New therapeutic options have emerged with nonsteroidal topical immunomodulators, such as tacrolimus and pimecrolimus, whose efficacy is comparable to that of corticosteroids but with a lower risk of systemic adverse effects. Furthermore, recent advances in understanding the immunological mechanisms involved in contact dermatitis have stimulated research into inflammatory biomarkers13, such as IL-17 and TNF-α, offering promising prospects for targeted therapies in the future. Preventive measures, particularly in occupational contexts, are equally relevant and have demonstrated significant effectiveness in reducing the incidence of dermatitis14. Ongoing education about the proper use of personal protective equipment (PPE), the replacement of irritant products with safer alternatives and strict protocols for personal and environmental hygiene are fundamental strategies for both primary and secondary prevention15.
Conclusion
Contact dermatitis, whether
irritant or allergic, remains a prevalent dermatological condition with
significant clinical and socioeconomic impact. Accurate and early diagnosis,
combined with strict preventive measures and appropriate treatment, is central
to the effective management of these conditions.
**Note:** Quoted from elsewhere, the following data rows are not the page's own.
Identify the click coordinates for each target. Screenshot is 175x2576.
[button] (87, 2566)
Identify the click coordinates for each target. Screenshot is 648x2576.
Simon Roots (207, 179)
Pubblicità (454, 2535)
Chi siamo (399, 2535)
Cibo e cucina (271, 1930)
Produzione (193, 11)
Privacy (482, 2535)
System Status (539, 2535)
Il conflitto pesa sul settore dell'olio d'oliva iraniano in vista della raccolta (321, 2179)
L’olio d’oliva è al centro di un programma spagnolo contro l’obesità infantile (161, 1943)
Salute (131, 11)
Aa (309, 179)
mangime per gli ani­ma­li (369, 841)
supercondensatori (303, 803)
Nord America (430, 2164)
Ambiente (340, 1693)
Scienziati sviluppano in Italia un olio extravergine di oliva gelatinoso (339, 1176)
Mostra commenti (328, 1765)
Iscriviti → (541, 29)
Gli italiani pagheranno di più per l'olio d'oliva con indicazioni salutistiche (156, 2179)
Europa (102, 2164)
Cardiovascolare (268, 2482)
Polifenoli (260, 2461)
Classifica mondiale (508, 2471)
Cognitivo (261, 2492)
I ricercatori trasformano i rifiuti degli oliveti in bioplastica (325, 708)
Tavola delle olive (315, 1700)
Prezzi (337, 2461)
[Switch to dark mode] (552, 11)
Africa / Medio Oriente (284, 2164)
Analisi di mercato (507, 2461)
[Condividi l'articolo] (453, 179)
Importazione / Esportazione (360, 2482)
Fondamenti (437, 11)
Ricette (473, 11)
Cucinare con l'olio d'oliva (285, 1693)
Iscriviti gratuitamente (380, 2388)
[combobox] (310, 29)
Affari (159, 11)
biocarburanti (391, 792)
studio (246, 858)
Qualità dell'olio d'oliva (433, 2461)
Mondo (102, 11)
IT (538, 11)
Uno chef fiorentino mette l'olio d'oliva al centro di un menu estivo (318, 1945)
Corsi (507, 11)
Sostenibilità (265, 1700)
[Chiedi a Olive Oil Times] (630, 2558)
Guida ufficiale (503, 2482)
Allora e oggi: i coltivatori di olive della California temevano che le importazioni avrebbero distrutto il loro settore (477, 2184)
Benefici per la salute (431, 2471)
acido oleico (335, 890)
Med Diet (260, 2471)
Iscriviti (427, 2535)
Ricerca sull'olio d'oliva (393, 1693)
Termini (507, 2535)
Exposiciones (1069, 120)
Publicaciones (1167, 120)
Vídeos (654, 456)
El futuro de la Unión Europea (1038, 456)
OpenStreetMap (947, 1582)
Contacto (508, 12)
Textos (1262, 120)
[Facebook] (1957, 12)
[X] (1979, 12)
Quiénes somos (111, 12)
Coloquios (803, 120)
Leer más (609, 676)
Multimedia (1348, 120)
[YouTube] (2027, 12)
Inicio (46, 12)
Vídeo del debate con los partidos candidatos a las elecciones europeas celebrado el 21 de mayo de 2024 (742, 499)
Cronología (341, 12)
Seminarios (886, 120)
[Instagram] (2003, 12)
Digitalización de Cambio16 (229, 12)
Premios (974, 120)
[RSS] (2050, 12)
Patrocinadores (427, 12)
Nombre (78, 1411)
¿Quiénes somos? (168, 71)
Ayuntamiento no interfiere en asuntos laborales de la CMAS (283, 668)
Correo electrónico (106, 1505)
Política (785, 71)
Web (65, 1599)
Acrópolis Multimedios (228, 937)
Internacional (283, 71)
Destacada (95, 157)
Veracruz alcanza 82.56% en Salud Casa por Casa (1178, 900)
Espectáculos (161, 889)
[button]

Recognizing the distinct
etiological and clinical mechanisms underlying ICD and ACD informs specific
intervention strategies, ensuring better symptom control and quality of life
for affected patients. The continuous development of new therapeutic agents and
the discovery of inflammatory biomarkers have the potential to transform the
current treatment landscape, enabling more individualized and effective
approaches. Moreover, preventive strategies in the workplace must be
prioritized by health managers, as they drastically reduce the prevalence and
severity of occupational dermatitis. Educational campaigns and occupational
health programs are fundamental for raising awareness about risks and safe
practices when handling potentially harmful substances. Finally, future
research should continue to explore new diagnostic and therapeutic approaches,
particularly those aimed at less invasive and more effective treatments, as
well as identifying and controlling emerging environmental and occupational
allergens. Interdisciplinary collaboration among dermatologists, allergists,
researchers and occupational health professionals will be decisive for
significant advances in the field of contact dermatitis.